§ **What the exercise asks**
Copy the lines from the one containing "Image resolution: width=1430" to the one containing "tap(1221, 756)", swapping "status bar" for "toolbar" and leaving everything else unchanged.

§ **Source records**
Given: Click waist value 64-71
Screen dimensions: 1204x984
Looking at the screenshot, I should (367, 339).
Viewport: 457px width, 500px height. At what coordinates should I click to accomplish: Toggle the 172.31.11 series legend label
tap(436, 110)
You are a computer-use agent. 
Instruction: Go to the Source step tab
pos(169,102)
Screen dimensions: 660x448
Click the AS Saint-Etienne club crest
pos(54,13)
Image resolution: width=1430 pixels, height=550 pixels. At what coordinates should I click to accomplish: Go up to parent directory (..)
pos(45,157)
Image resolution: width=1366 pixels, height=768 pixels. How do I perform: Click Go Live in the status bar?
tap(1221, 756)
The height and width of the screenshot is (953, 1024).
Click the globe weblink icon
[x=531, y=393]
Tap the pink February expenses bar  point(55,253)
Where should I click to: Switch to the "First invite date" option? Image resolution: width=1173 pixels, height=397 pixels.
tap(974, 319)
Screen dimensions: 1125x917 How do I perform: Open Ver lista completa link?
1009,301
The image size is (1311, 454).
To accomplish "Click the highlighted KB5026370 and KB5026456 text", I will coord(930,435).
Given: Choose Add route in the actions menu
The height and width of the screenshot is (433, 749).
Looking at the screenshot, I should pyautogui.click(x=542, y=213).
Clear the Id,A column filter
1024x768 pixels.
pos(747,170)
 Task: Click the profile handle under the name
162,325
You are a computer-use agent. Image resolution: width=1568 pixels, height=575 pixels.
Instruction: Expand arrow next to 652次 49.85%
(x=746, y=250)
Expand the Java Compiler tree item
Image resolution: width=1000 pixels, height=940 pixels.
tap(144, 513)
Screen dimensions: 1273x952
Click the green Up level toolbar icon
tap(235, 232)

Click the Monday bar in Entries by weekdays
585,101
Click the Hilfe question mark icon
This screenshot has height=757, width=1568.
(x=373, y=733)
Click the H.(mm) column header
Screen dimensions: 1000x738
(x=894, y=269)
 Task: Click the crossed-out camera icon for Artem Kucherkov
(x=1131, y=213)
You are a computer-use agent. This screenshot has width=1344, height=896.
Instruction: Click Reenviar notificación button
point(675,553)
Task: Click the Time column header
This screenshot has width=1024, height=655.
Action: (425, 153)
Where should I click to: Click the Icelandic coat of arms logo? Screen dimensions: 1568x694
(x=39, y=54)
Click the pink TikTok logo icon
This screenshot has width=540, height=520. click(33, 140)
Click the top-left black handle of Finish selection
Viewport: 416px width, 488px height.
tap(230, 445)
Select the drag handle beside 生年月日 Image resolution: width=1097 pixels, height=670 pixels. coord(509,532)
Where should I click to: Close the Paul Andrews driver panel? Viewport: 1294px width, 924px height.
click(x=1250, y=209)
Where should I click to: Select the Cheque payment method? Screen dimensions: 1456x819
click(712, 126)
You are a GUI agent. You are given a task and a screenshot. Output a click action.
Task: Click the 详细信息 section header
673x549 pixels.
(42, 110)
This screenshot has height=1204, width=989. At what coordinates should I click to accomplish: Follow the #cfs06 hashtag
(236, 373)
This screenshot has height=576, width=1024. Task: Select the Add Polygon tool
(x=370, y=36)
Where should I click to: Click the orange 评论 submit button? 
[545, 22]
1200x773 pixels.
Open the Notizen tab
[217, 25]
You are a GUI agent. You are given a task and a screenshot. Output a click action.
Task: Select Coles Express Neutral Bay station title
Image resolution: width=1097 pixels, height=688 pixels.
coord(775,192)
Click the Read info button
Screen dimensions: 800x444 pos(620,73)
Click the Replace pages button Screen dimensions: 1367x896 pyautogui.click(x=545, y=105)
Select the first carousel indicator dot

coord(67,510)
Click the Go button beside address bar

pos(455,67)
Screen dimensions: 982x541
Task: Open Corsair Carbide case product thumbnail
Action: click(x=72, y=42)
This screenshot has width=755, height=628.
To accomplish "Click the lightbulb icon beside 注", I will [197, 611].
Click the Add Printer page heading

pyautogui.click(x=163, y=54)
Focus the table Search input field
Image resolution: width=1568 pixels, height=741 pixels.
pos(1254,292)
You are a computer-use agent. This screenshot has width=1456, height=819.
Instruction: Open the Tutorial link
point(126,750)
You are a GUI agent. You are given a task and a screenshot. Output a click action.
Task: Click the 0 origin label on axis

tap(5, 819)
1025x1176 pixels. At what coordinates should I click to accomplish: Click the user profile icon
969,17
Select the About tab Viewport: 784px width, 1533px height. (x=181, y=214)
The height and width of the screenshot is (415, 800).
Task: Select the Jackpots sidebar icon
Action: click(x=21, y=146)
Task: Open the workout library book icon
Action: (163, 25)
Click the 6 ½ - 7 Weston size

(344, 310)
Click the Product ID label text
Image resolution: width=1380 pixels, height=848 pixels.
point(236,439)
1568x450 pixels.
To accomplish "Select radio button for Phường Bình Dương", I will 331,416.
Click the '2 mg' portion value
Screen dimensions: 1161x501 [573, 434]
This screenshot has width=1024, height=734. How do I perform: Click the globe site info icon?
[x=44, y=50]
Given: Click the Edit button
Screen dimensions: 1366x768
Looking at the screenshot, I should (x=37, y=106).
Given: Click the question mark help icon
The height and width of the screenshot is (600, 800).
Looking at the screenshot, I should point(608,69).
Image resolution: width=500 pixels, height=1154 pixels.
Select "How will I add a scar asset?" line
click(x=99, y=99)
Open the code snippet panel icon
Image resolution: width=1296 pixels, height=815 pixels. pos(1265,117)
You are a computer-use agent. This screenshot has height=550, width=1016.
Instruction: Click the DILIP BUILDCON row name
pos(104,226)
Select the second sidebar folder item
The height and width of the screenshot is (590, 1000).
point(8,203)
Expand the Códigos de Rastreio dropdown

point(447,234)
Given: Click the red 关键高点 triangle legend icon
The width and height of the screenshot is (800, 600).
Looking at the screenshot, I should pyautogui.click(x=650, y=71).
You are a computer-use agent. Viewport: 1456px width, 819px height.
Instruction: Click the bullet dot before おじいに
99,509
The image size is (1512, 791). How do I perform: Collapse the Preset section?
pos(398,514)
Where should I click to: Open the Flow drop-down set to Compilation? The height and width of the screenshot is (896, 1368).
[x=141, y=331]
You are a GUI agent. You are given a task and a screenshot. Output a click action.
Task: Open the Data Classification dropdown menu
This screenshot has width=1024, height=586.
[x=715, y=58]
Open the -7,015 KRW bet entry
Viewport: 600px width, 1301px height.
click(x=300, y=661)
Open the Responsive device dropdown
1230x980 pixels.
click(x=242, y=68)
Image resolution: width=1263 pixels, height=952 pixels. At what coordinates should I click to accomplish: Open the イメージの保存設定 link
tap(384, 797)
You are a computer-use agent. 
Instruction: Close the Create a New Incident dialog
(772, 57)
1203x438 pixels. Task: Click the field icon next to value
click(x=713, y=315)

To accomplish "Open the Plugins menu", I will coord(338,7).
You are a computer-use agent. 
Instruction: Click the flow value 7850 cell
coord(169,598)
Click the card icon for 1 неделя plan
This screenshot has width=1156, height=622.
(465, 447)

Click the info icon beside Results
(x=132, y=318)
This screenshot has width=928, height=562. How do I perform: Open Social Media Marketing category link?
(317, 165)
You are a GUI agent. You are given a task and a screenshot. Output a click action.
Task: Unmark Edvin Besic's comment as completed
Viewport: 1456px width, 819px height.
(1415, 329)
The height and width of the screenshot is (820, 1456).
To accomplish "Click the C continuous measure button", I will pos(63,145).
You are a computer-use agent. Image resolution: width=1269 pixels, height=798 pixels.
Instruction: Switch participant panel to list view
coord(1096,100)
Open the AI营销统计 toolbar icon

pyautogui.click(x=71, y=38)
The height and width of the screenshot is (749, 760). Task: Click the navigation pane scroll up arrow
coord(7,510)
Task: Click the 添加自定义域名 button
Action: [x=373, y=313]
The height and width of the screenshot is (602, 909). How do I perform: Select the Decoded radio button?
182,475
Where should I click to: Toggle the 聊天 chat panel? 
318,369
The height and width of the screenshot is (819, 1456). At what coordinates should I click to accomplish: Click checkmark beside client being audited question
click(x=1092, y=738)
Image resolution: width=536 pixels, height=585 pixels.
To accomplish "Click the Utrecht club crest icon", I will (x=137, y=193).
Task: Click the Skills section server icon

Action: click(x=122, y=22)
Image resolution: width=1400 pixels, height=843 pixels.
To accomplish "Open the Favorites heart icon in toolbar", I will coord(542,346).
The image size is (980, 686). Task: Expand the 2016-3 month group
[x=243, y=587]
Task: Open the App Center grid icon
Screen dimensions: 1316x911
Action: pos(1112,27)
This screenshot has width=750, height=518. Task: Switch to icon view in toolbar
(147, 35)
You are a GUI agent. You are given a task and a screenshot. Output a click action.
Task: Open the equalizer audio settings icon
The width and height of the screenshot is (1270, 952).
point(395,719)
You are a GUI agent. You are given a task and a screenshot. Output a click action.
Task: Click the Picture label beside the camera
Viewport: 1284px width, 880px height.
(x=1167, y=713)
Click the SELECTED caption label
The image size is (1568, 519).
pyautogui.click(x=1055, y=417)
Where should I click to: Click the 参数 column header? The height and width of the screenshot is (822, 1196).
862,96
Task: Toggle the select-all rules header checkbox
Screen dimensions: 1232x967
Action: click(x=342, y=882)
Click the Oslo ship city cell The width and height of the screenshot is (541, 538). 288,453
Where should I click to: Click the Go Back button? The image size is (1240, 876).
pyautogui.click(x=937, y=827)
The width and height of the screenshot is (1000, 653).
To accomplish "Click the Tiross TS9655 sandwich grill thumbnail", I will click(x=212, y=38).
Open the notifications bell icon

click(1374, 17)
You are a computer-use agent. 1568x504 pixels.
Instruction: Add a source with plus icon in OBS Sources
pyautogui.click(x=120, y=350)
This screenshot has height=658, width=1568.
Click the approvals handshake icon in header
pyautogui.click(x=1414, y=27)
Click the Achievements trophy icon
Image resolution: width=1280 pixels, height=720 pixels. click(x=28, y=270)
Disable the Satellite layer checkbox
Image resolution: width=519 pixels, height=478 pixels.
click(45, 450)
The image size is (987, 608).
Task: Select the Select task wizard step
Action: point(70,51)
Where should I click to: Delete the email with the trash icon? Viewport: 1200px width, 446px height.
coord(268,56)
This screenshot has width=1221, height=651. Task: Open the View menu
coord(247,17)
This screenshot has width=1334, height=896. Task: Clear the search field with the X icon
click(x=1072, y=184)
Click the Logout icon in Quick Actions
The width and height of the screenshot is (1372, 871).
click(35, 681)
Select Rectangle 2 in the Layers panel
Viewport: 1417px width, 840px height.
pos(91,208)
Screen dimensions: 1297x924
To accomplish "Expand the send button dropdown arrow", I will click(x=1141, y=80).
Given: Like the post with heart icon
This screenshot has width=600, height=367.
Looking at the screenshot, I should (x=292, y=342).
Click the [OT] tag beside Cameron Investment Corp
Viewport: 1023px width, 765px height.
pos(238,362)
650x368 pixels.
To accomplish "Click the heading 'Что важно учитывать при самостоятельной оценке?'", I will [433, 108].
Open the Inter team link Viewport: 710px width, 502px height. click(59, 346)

§ **Reply to the task**
Image resolution: width=1430 pixels, height=550 pixels. At what coordinates should I click to accomplish: Go up to parent directory (..)
pos(45,157)
Image resolution: width=1366 pixels, height=768 pixels. How do I perform: Click Go Live in the toolbar?
tap(1221, 756)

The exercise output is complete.